Fig. 1. The illustrative architectures of the exact adders: (a) Ripple-carry adder, (b) Parallel-prefix adder (Sklansky), (c) Std-mixed adder, (d) Mixed-PR adder.



Fig. 2. The template of an adder split into two sub-blocks, used for the error analysis.

#### II. STOCHASTIC ANALYSIS

Frequency (voltage) overscaling is a conventional technique to dynamically trade-off the energy and accuracy of an adder. However, even a slight frequency (voltage) overscaling in conventional adders causes large timing errors to occur and degrades the quality of the adders rapidly. This rapid quality loss under overscaling was one of the main reasons to disregard stochastic computing techniques to dynamically tune the adder architectures.

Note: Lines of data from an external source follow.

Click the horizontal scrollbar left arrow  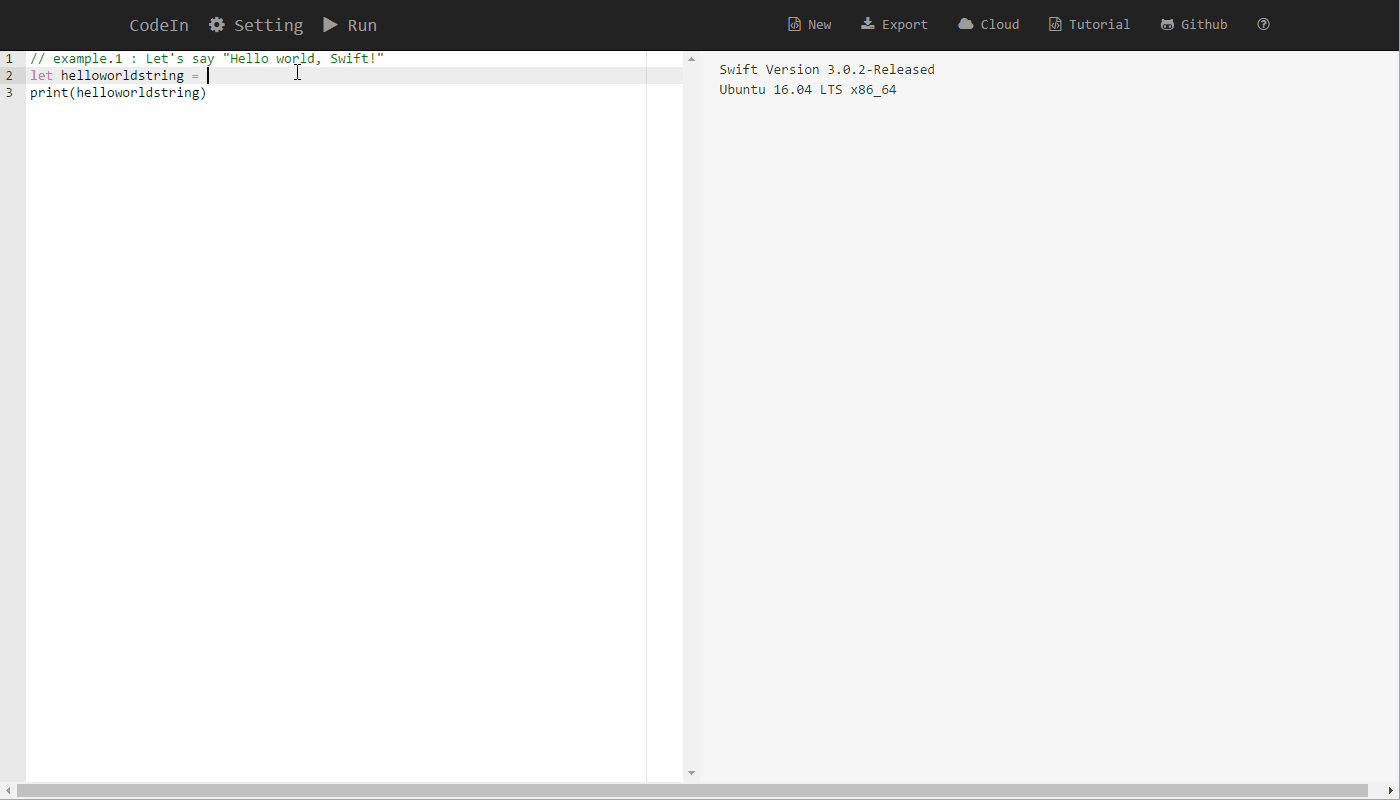[8, 791]
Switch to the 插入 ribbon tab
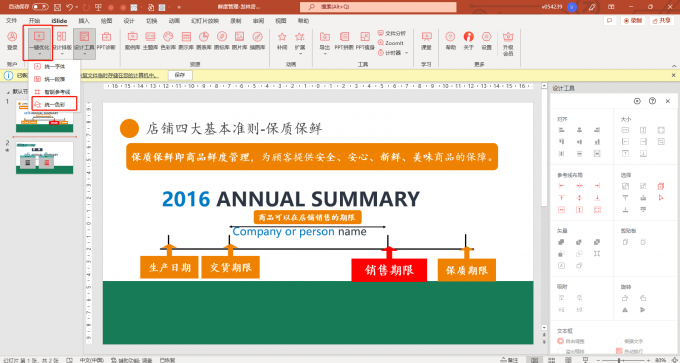Image resolution: width=680 pixels, height=363 pixels. [x=84, y=21]
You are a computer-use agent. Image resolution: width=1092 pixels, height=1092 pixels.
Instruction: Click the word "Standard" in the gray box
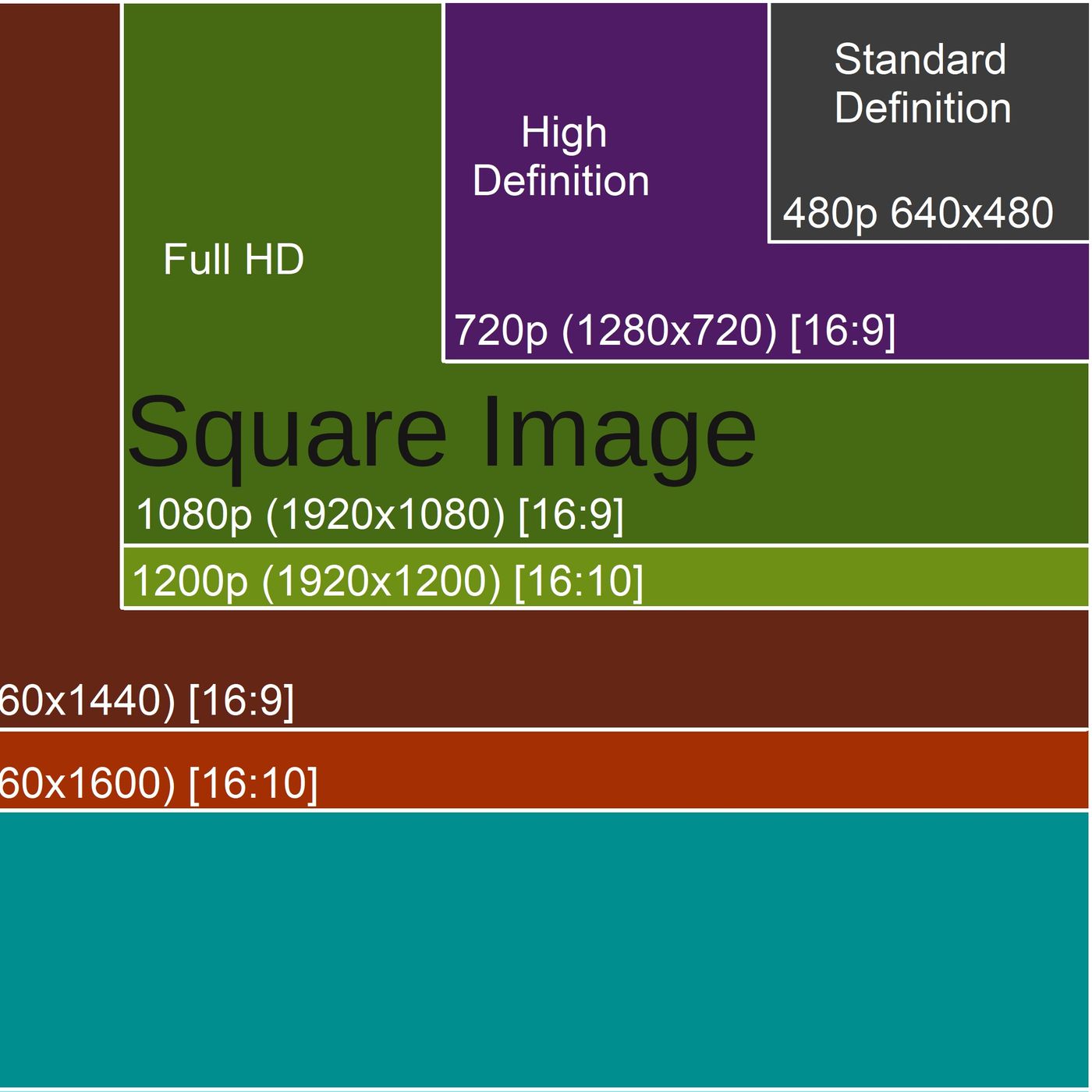(920, 59)
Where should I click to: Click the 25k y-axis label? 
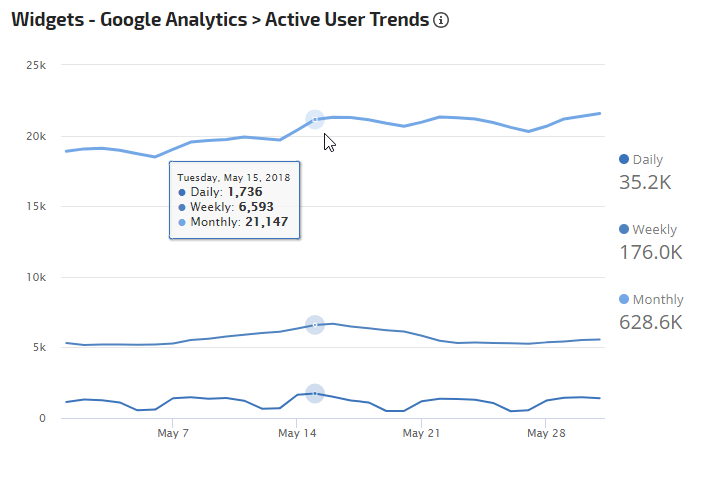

As discussed in [4] and [13], with overscaling, RCA fails moderately when entering the stochastic regime. Unlike that, a pure PPA fails catastrophically with overscaling. However, RCA is extremely slow and starts to make errors at lower frequencies than a PPA. To solve the problem, we propose to use the mixed adder architecture with late input MSB arrival time, which shows a gradual increment in error when entering the stochastic regime. Hence, the proposed adder can be dynamically configured using FOS (VOS) techniques. We call the mixed adder with late input MSB arrival time, *Mixed-PR*, while the conventional mixed adder realized by the synthesis tool is called *Std-mixed*, for the rest of this brief.

In the rest of this section, firstly, we introduce the idea of our stochastic analysis and the nomenclature used in this brief. Then, the error characteristics of RCA in stochastic regime is analyzed. Once the behavior of an overscaled RCA is understood, we can justify why our proposed adder can be efficiently used in the stochastic regime. Subsequently, the error formulas of the proposed adder are presented mathematically.

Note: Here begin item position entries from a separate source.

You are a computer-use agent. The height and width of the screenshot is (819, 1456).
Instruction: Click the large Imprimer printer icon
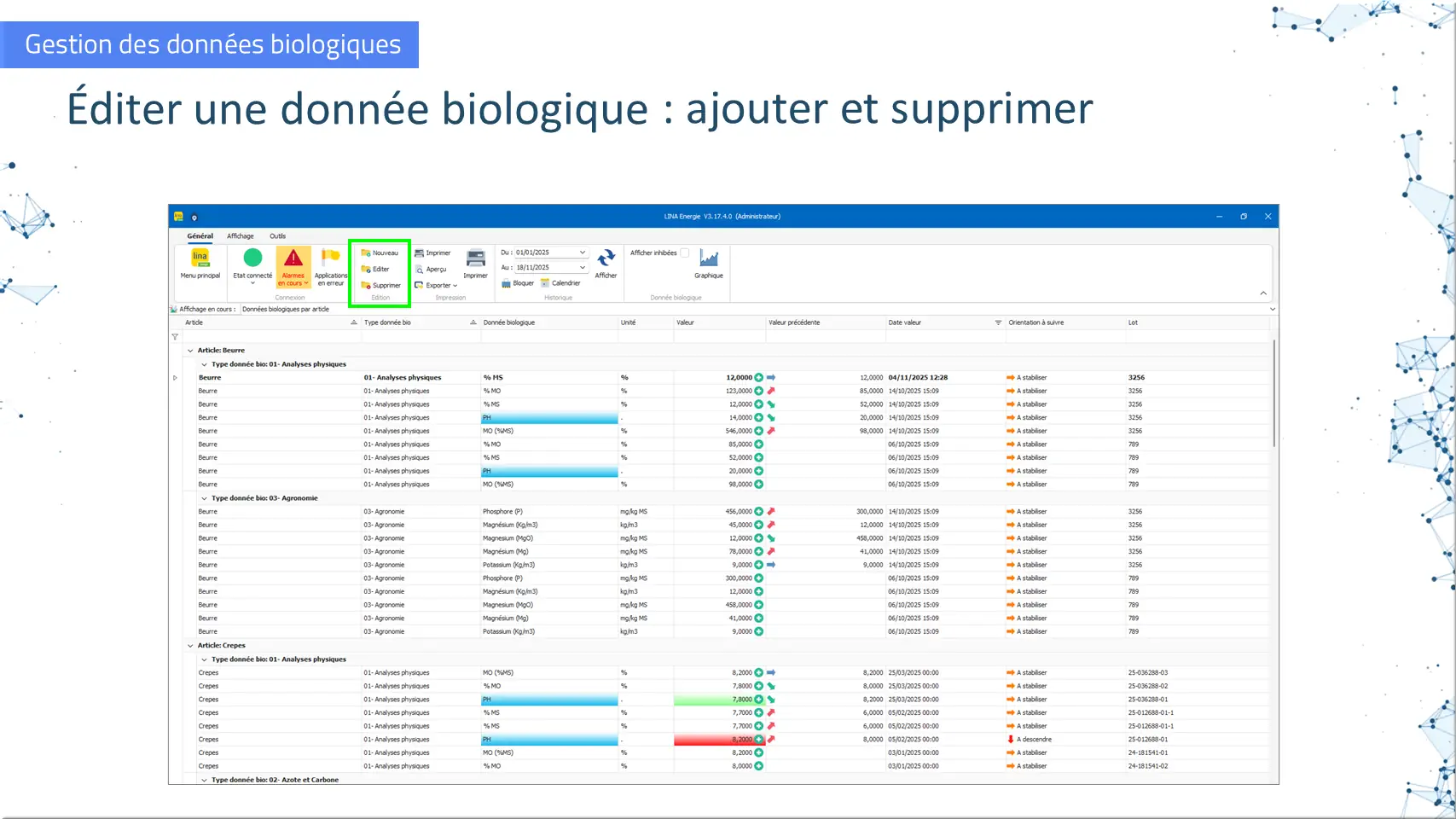[x=475, y=258]
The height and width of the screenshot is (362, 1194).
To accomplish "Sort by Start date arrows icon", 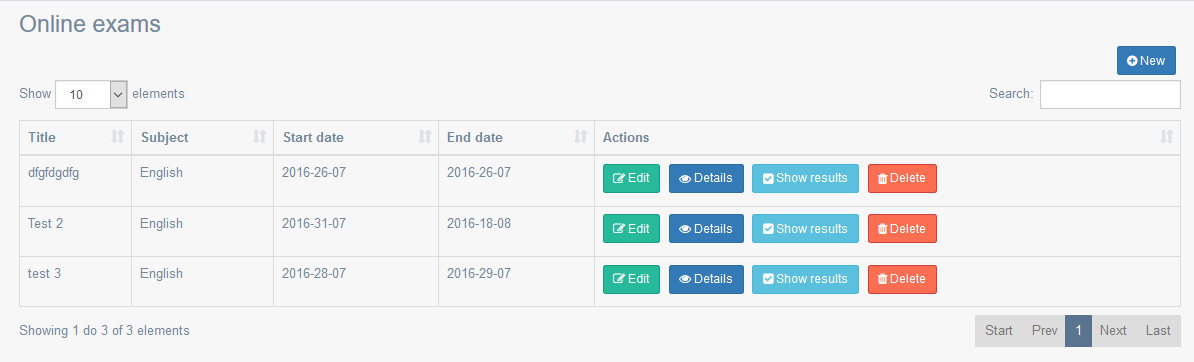I will click(x=425, y=137).
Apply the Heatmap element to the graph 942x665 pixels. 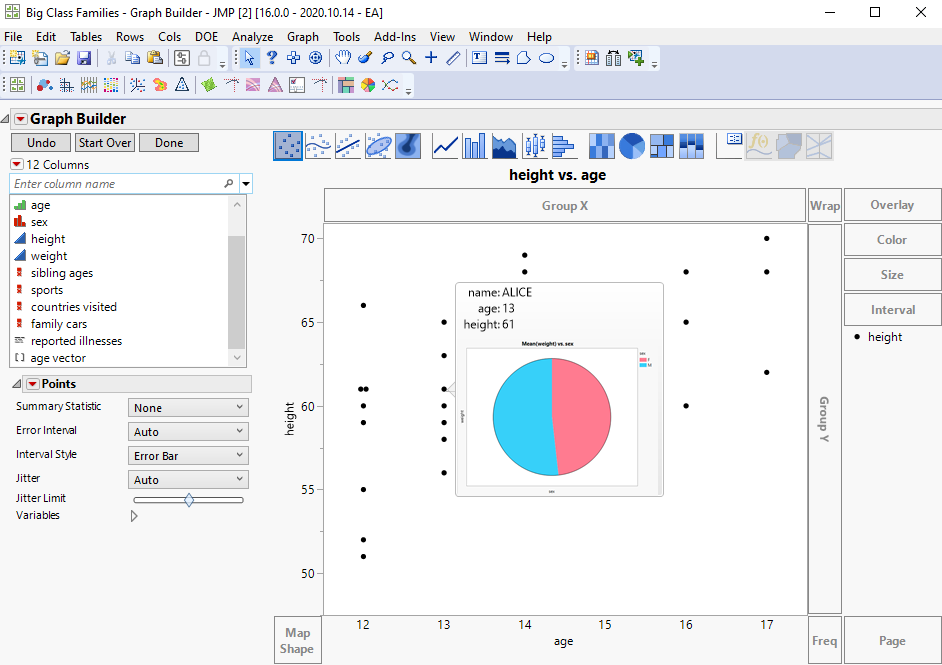[601, 145]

# A. Nomenclature and Analysis Strategy

In order to analyze the error behavior of the adders in the stochastic regime, we consider the abstract adder depicted in Fig. 2, divided into two sub-blocks, where  $n_l$  and  $n_h$  are the bit-width of the blocks  $D_l$  and  $D_h$ , respectively. Let us consider the transition of inputs at time 0, and sampling the data at time T. Correspondingly,  $a^-$  and  $b^-$  represent the previous values of inputs a and b, respectively. In addition, due to the fact that we are analyzing blocks with late arrival signals, in

order to perform our analysis, we have to differentiate between the logic (ideal) values (e.g., a and  $a^-$ ), and the temporal evolution of signal (e.g., a[t] where  $a[0^-] = a^-$  and  $a[0^+] = a$ ). Considering FOS, if we assume a scenario (clock period) in which  $D_h$  is the block that makes errors, with the information of the signal  $c_{n_l}[t]$ , we can characterize the stochastic errors of the adder. As a result, the problem of analyzing the error behavior of the adder of Fig. 2 in the stochastic regime can be split into two parts: 1) to characterize the temporal evolution of signal  $c_{n_l}[t]$ , and 2) to calculate the error as the result of the temporal evolution of signal  $c_{n_l}[t]$ .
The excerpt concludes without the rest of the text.